Preparing Yourself to Lose Someone
After my mom died, people said things to me along the lines
of, “at least you knew it was coming so you had time to prepare.” I look back
on this statement, because now, close to a year and a half later, I don’t feel like I
was ever really prepared.
I agree that it was better to know my mom was sick and to
be able to say my goodbyes to her, rather than her dying abruptly and
unexpectedly. And technically I did have time to “prepare” myself. I started “preparing” myself the day I was with my mom at the doctor's office my junior year of high school
when they told us they found a tumor.
However, I keep writing “prepare”
in quotation marks because I don’t think there is ever really a way to prepare
yourself for the loss of a loved one. I knew it was coming, and I knew soon I
would have a life without her, but it is so hard to imagine while she is still
there with you.
I am no dummy. I understand science, facts, and statistics.
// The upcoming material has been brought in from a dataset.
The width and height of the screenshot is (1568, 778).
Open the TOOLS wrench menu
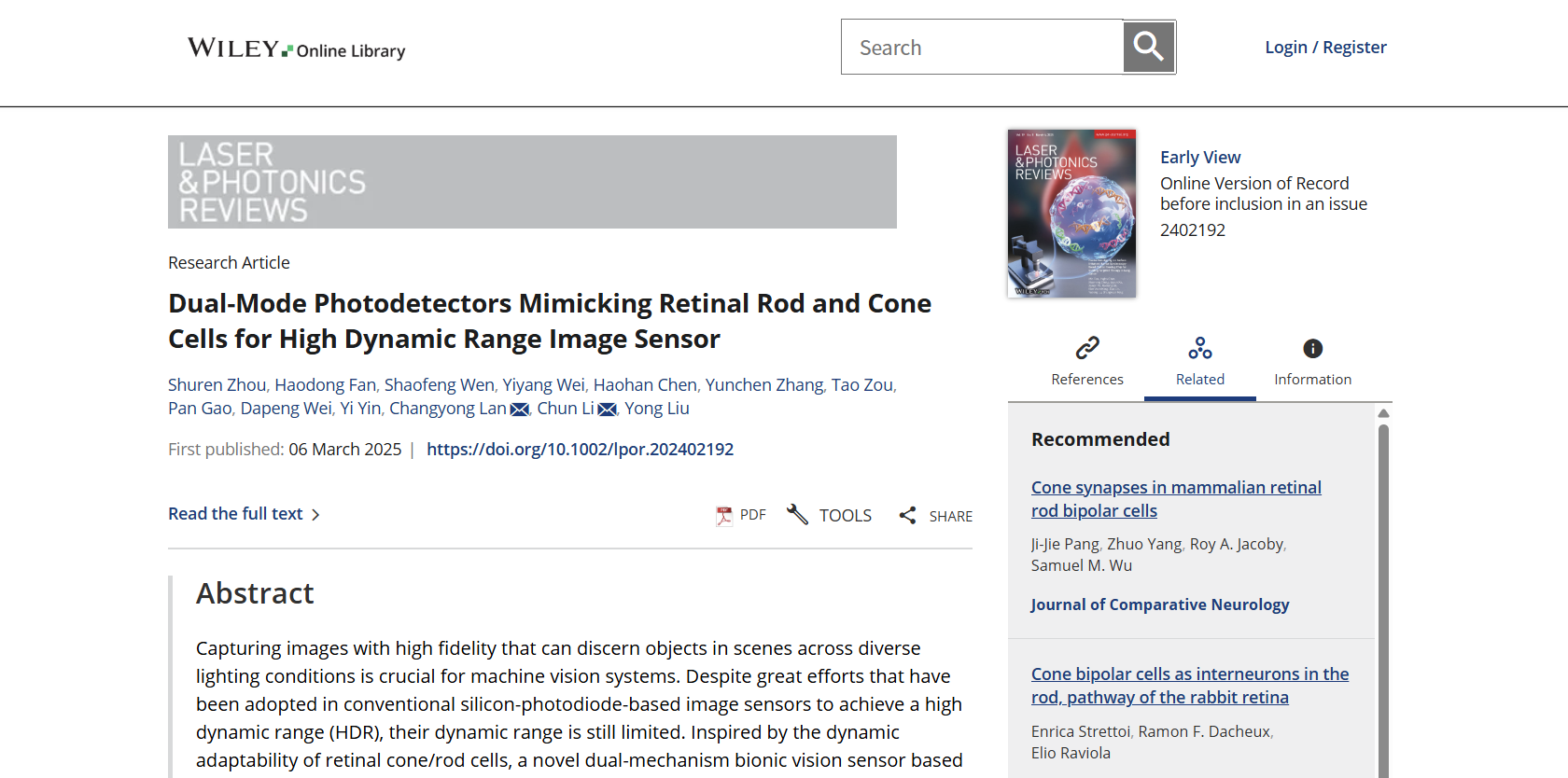click(x=797, y=515)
I knew my mom’s odds were not good at all. I knew she would leave us before we
would like her to. In my head, I knew all of that. But I was still not totally convinced. God
had already performed so many miracles on my mom, and she had overcome so many
obstacles that doctors said she would not. In my heart, I thought she was going
to be the miracle. I thought she was going to be the survivor. I didn’t realize
she was going to leave us when I was only 21 years old and hadn’t even graduated college
yet. I knew it was coming, but I didn’t know when.
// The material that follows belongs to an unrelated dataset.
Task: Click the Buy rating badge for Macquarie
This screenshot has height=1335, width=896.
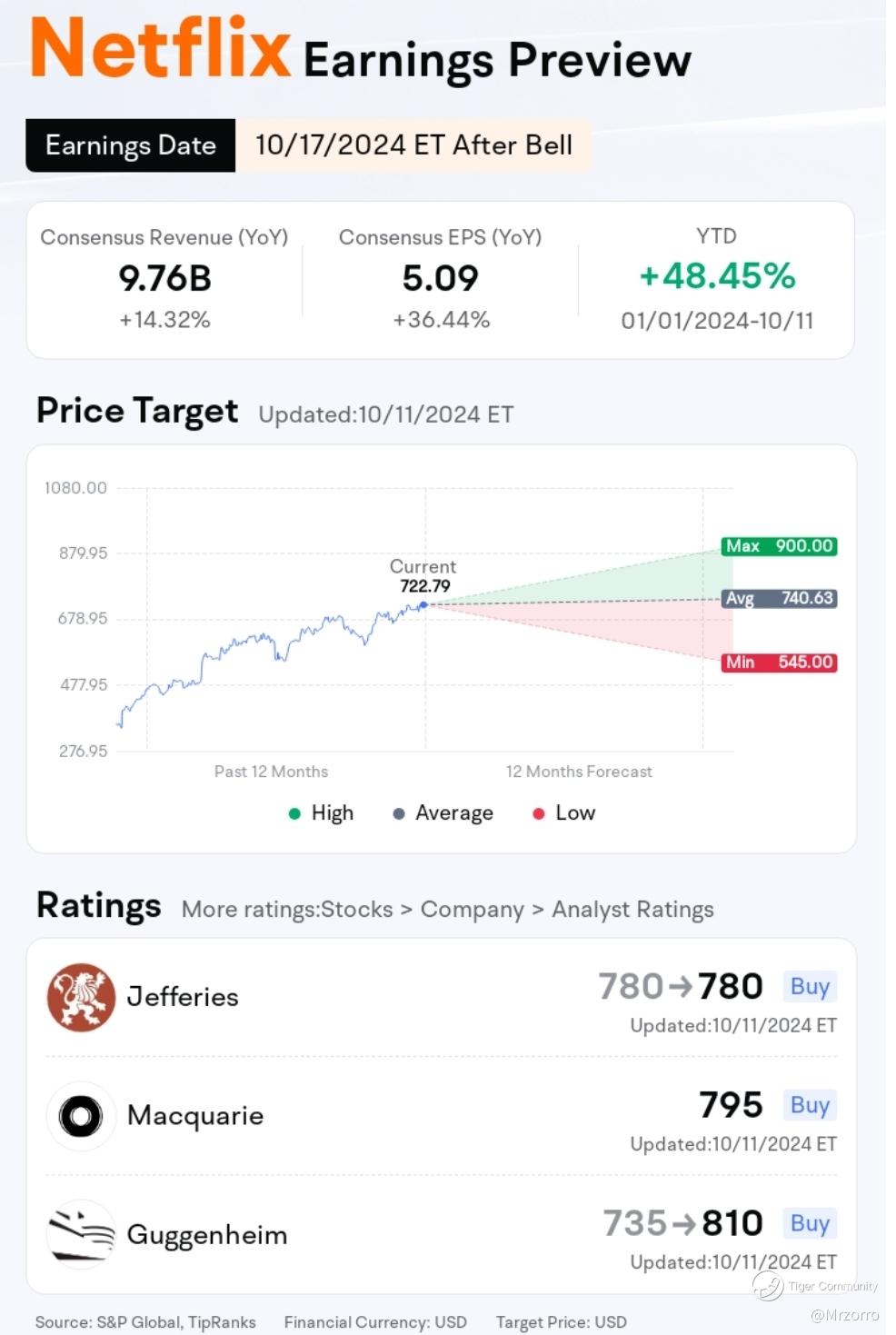Action: (x=810, y=1105)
The crazy thing about cancer and illness is how quickly it
can progress. As I said, I knew she was going to pass, but we were not a
statistics family so we wouldn’t let the doctors give us a number of “how many
years she had left” etc. because we knew she would beat those odds (which she
did many times). So you can prepare yourself and say she is going to die young,
but when she does so well for many years, you start to think you can just live with that the rest of your life, that it’ll just
be a constant battle. You don’t realize that those years that you are fighting with her and getting used to the new normal, you are also “preparing” for the sudden
death.
Yes, my mom had cancer for four years and I had four years to “prepare”
for her death, but she was only really "dying" for a few weeks. During those four
years, my mom was a fighter, and was still herself. She may have been a little
more tired and had a chemo port implanted in her, but she was still living. It was in a matter of days that the doctors told us they couldn’t treat her anymore, and her being immobile in bed. It was in a matter of days that she wasn’t her living self anymore, but just her body struggling to fight, and then ultimately letting go. It was in a matter of days that I really lost my mom.
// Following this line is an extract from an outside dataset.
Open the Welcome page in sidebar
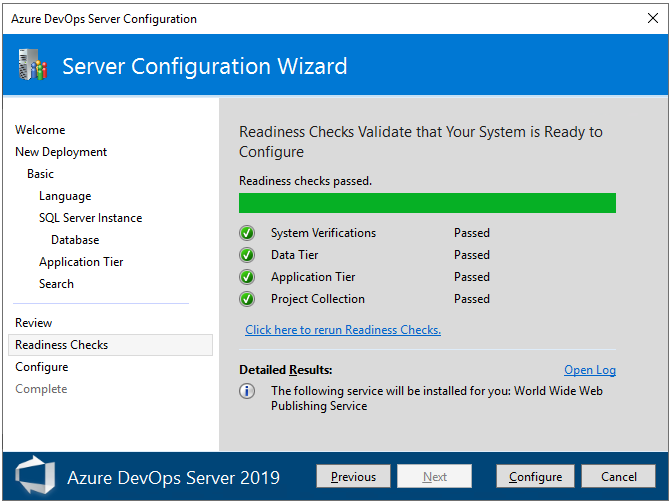The width and height of the screenshot is (672, 501). click(x=40, y=130)
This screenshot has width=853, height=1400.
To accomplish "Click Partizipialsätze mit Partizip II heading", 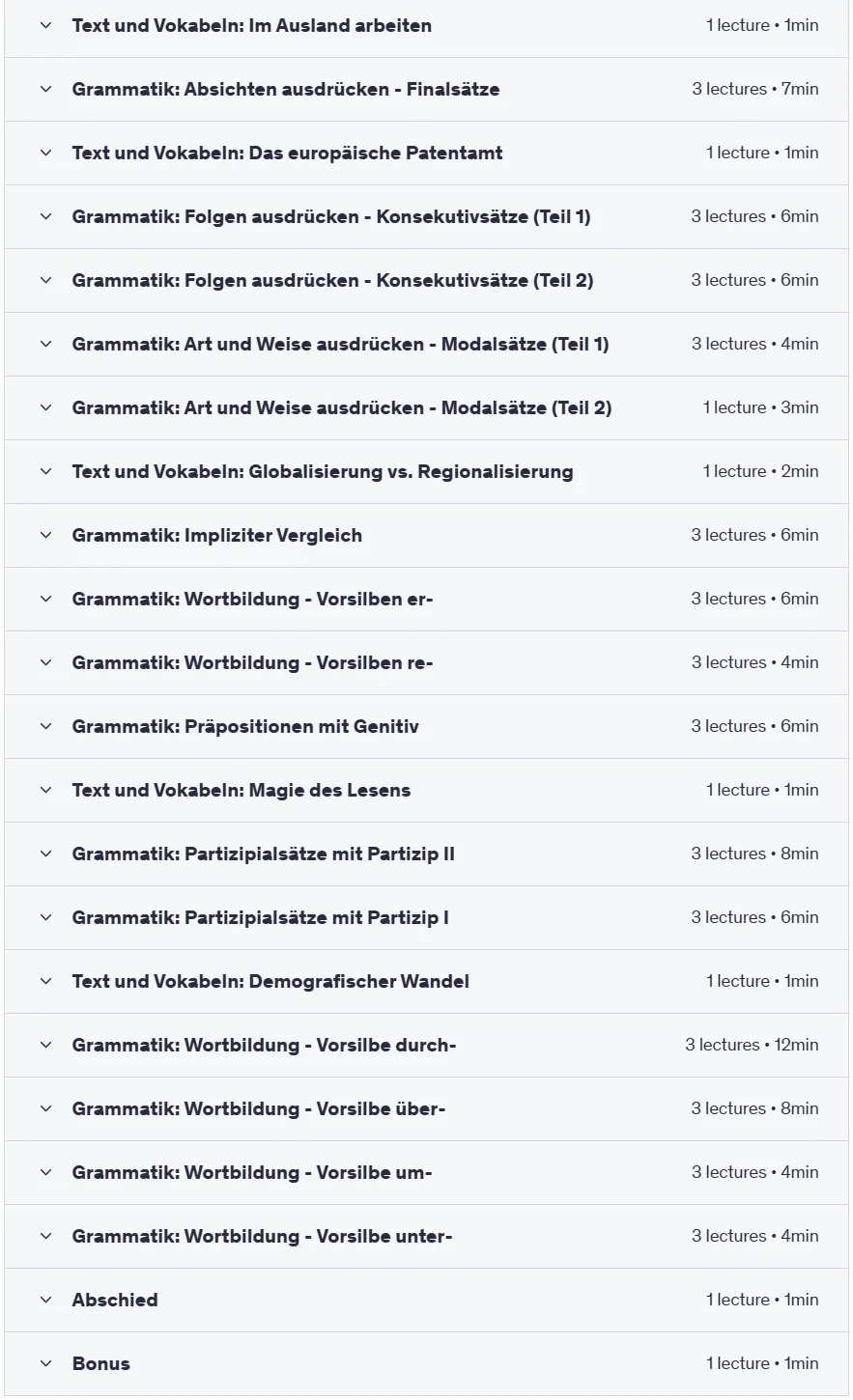I will (264, 854).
No matter how much time you have, whether it be four years,
ten years, or three days—I don’t think there is really ever a way to prepare
yourself for such a loss. Until they aren’t there with you, you can’t actually
imagine what it’ll be like. You try to think of scenarios where you will miss
her when she’s gone (to “prepare” yourself), but then once she is actually gone
you encounter 100x as many scenarios as you ever imagined. You forgot about the
simple laughs you’d have after work, the outfit you want to ask her if it looks
good, or the shoulder to cry on when no one else is there. You won’t fathom
what the loss will be like until you actually experience it. There's never a way to ever fully prepare yourself.